:: What is needed ::
Copy all entries exactly, and wherever an entry holds a picture, leave that picture out.

:: Data to process ::
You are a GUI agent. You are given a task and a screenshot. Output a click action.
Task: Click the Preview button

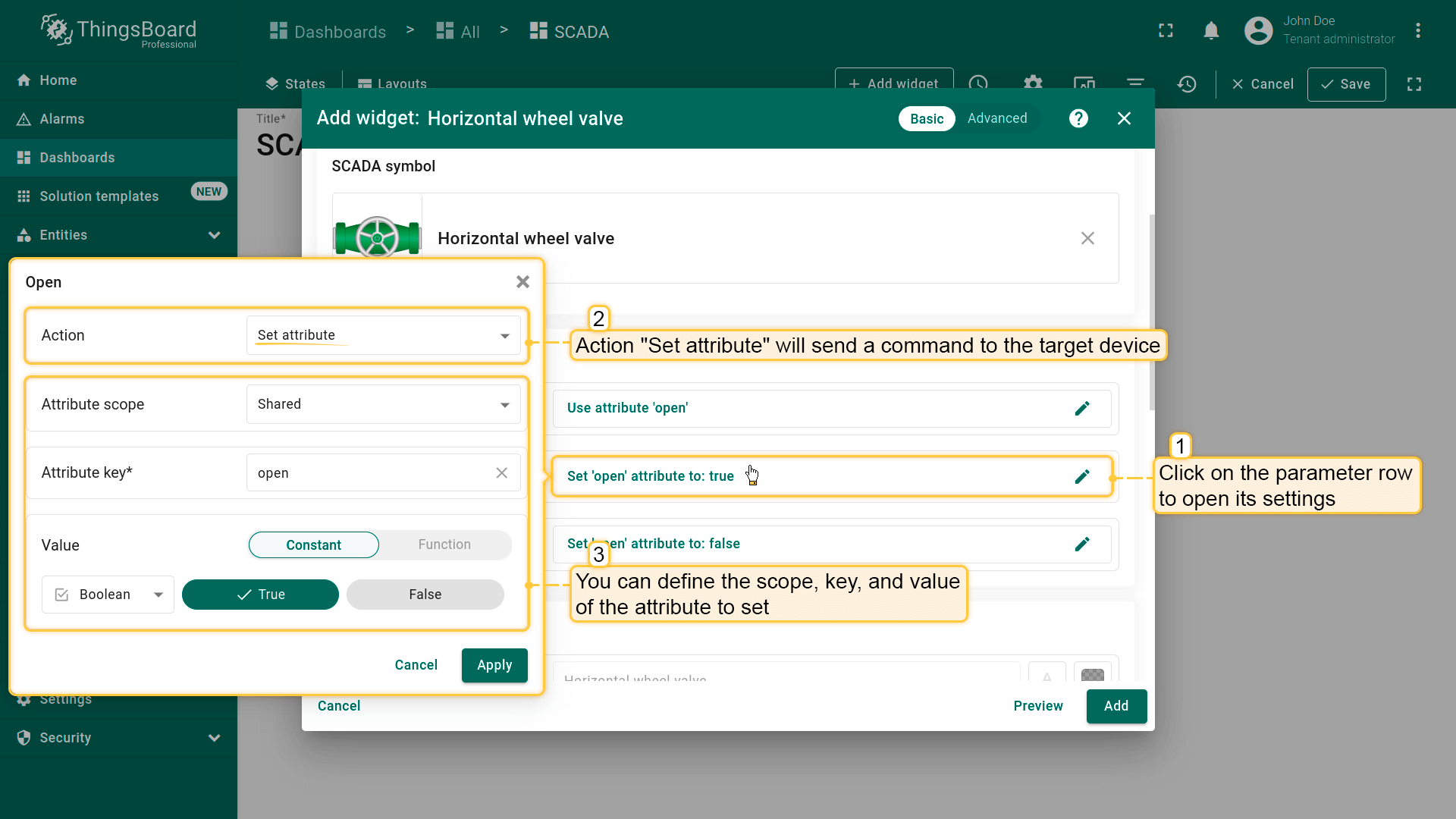point(1037,706)
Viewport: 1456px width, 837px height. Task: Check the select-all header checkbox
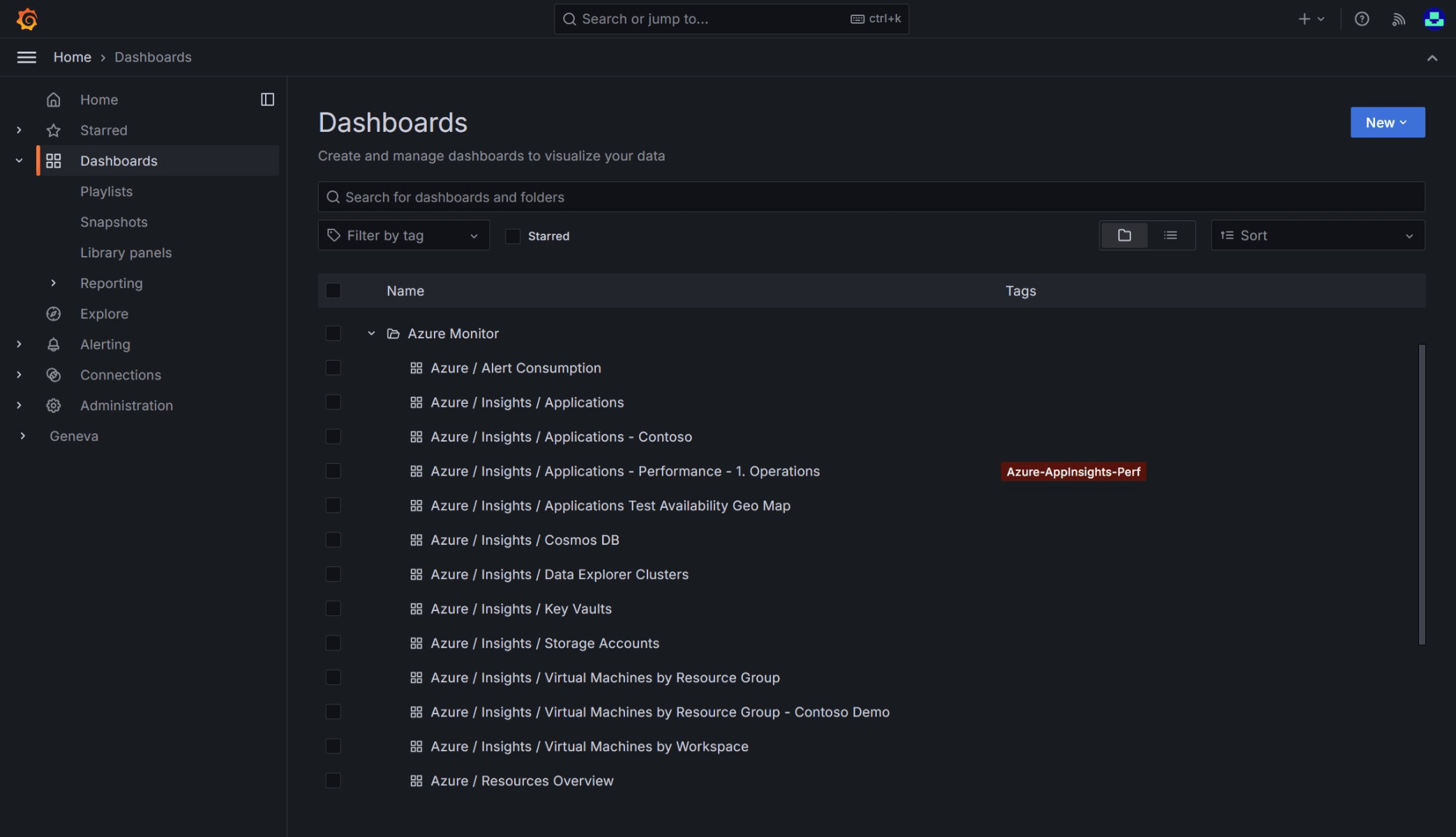tap(333, 291)
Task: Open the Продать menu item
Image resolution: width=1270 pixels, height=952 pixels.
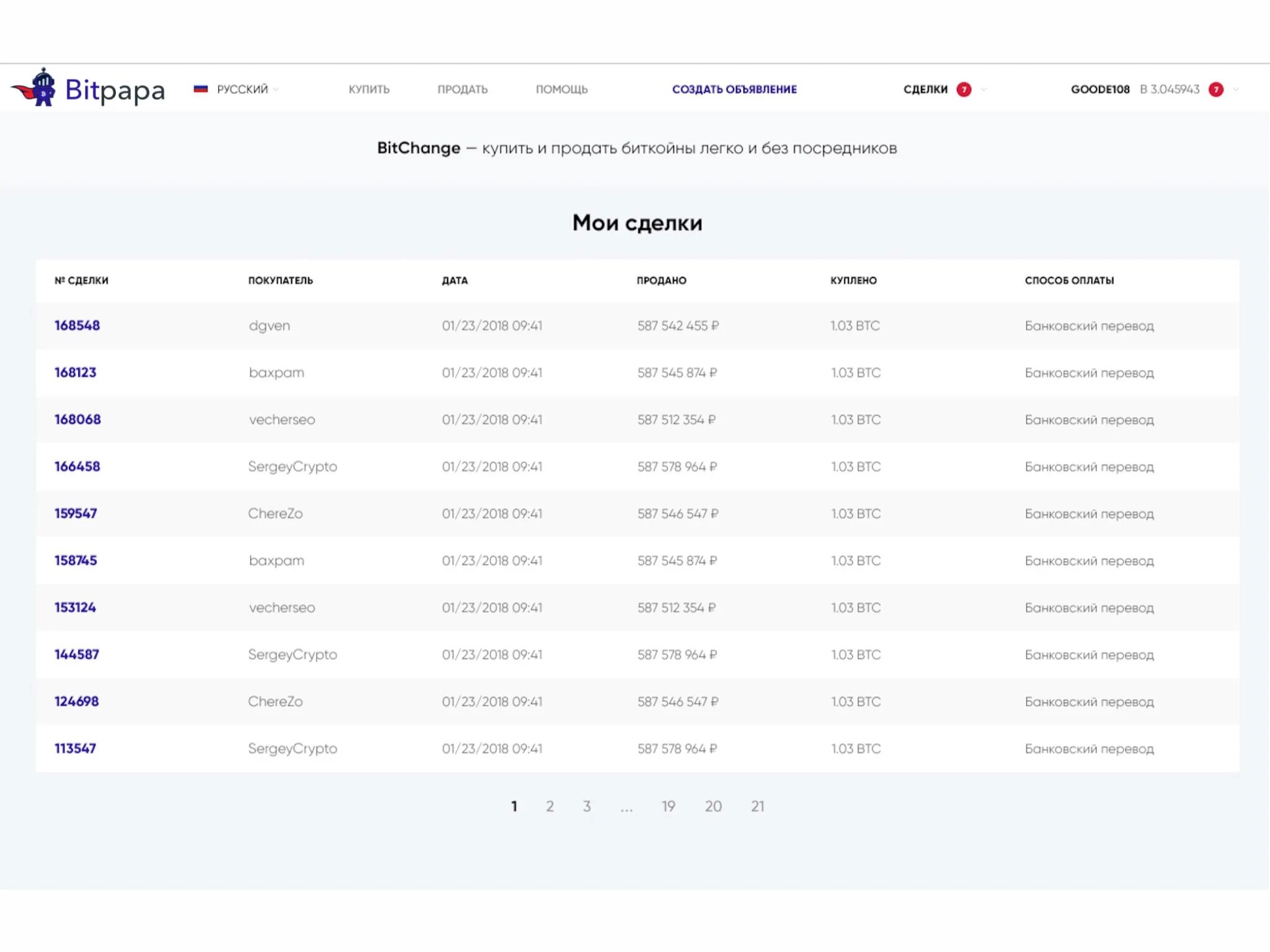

:: Your response ::
You are a GUI agent. You are given a task and a screenshot. Output a click action.
Task: Click the Preview button

point(1037,706)
Viewport: 1456px width, 837px height. Task: Check the select-all header checkbox
tap(333, 291)
Task: Open the Продать menu item
Image resolution: width=1270 pixels, height=952 pixels.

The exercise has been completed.